『イリヤの空、UFOの夏』

 読み終わったので、メモ程度に。
 読んでいてちっとも楽しくなかった。それは、まあ、戦争を扱った重苦しい話だから、とかいう理由では当然なくて、「この先どうなるんだろう」的なわくわく感がまるでなかったからだと思う。解りやすくて、予想通りの展開に落ちてしまったのが不満なのかと言うと、そうではなくて。
 語弊があるかもしれないけれども、この小説には伏線(あるいは行間)というものがないような気がする。世界は、書かれている限りで全て、であるような。隅々まで説明してあって、それ以外のものがないような。小説というものが、文章というメディアを介して、作者と読者が世界を共有するための道具であるとするならば、秋山瑞人はすごくいい書き手、なのかもしれない。

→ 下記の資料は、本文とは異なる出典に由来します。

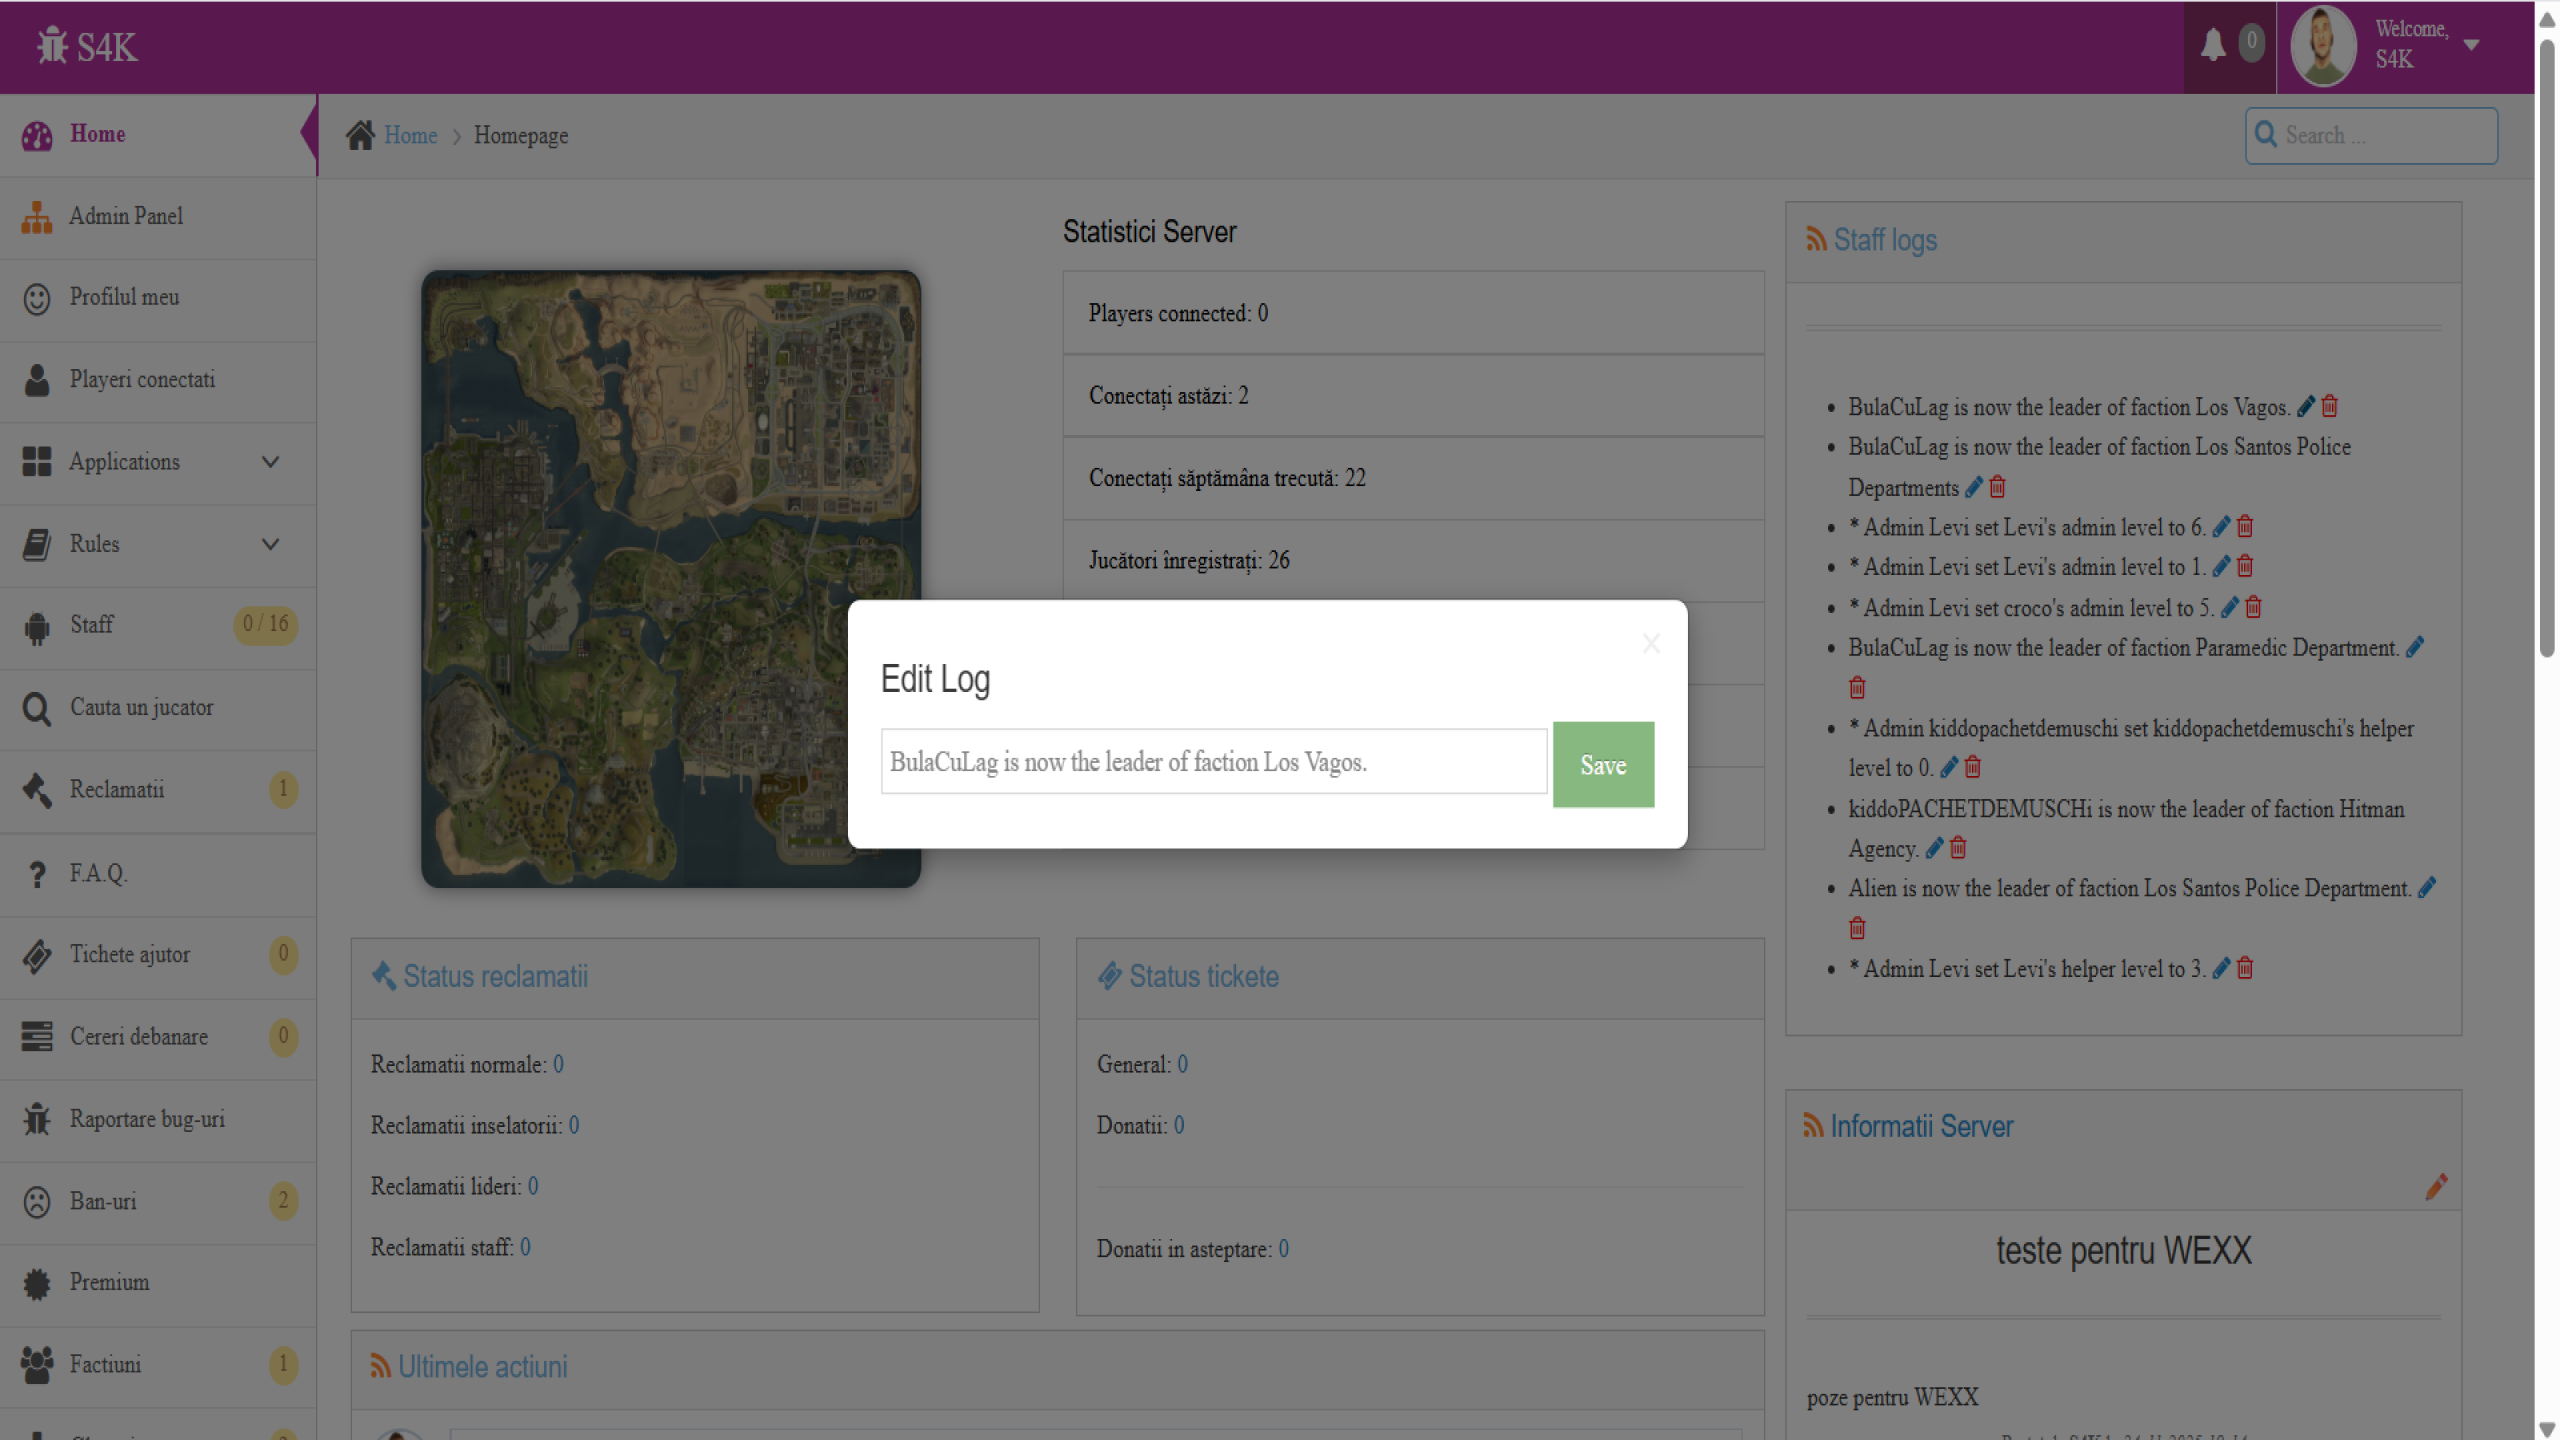Open the Ban-uri sidebar item
Image resolution: width=2560 pixels, height=1440 pixels.
point(103,1202)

 私が、ライトノベルを普段読みなれていないせいもあるかもしれない。わかりやすくあれ、という要求は、恐らく一般的な小説(って何だ)よりも高いだろうから、そういうものなのかもしれない。全編にわたる漫画的な過剰さや、頻繁に回想シーンが入る文法に違和感を感じてしまうのも、単に私が慣れていないせいかもしれない。漫画だったら、同じものでも受け入れられる気がする(そんなことはありえないのだが)。
 あと、エピローグの手紙。彼氏に黙って浮気しちゃったんだけれども、秘密にしとくのがしんどくなって、「一時の気の迷いだったの。正直に話すから許して」みたいなもんじゃないですか、これ(--;。浅羽に対してはもちろん、読者にとっても、とても嫌らしい(気持ちはわかるが)。と同時に、わかっていることの説明をくどくど聞かされるような面倒くささがあって、この説明過剰さを受け入れられるか否か、が私にとっては問題だったなあ。
 ストーリーラインは好みなので、特に文句はないだけに、もうちょっと恥じらいをもって書いて〜とか思ってしまった。中高校生の頃ならはまっていたかもなあ。
 ちなみに、ラストシーンに何らかの不満が残ることが、後世に残るような名作になる条件だ、というようなことを、週末『プリンセスチュチュ』全話一気鑑賞をしてみて実感したんだけど、これはこれでよしかな。